Sergipe: Involução das transferências obriga mudanças na gestão financeira e expõe superestimação dos tributos estaduais

As transferências federais reais caíram, no acumulado do ano (-34,8% para o FPE, -40,2% do FUNDEB e -99,9% dos royalties). Com relação ao planejado (orçado), as receitas primárias correntes diminuíram R$ 97 milhões e houve uma redução do FPE equivalente a 70% da diminuição do total das receitas primárias correntes. Junto com ele, as demais transferências correntes, diferentes do FPE, caíram mais do que o FPE (R$ -77,6 milhões). Se a gestão financeira das transferências federais acompanhou os fatos, a dos tributos estaduais diz outra coisa. Todas as receitas de tributos de responsabilidade do estado foram menores do que as planejadas, em R$ -37,3 milhões. Tais receitas, porém cresceram, de fato, ao longo do ano (11,4% para o ICMS, 45,5% para o IPVA e 39,6 para as demais receitas tributárias próprias).

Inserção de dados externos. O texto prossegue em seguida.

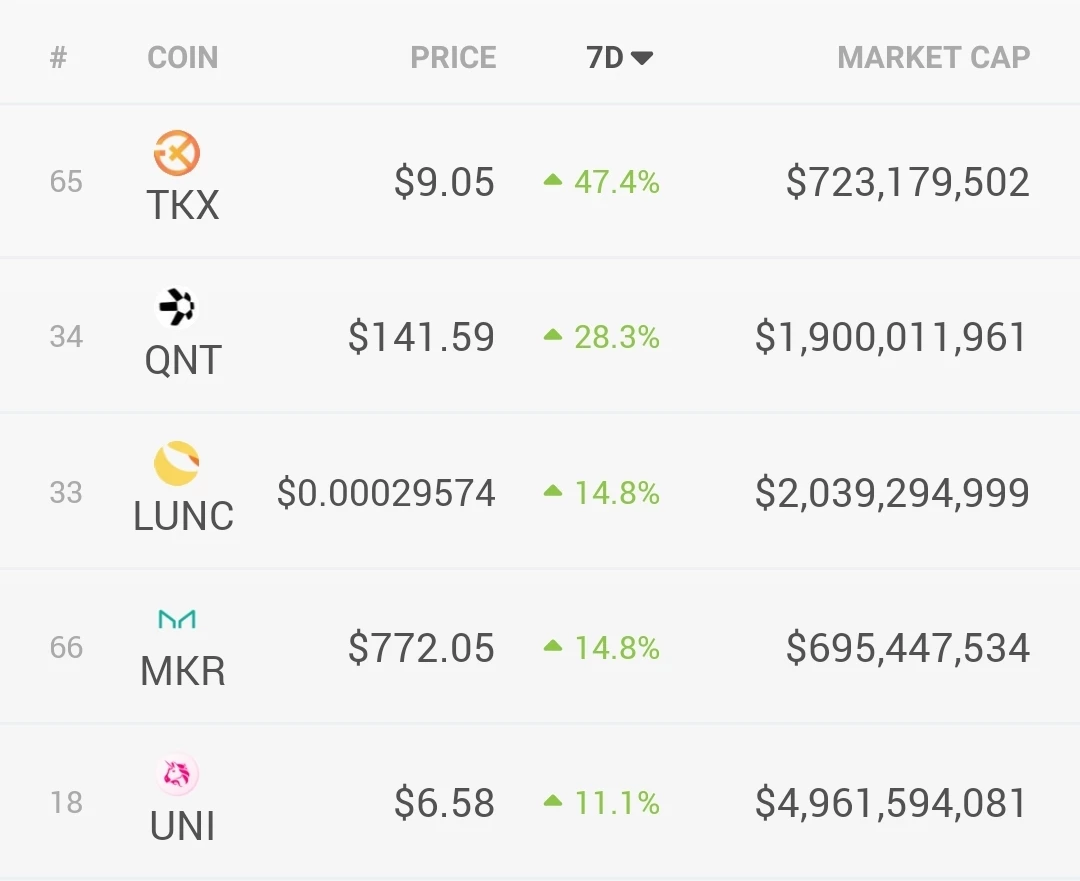The height and width of the screenshot is (881, 1080).
Task: Sort by the MARKET CAP column header
Action: click(x=934, y=57)
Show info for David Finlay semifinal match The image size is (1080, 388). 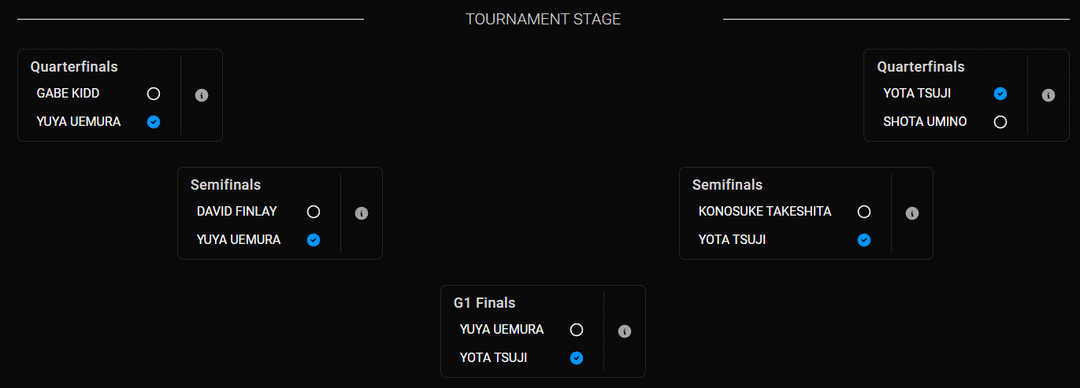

Embora equivalente a cerca de quase 1% das receitas correntes orçadas, as de capital foram maiores R$ 220,7 milhões do que as previstas no orçamento. Não fosse a destinação certa que tem, as contribuições orçadas (87% delas composta por receitas previdenciárias), com seu aumento de R$ 163,7 milhões, seriam a segunda mais utilizada na mudança de rota da gestão financeira estadual.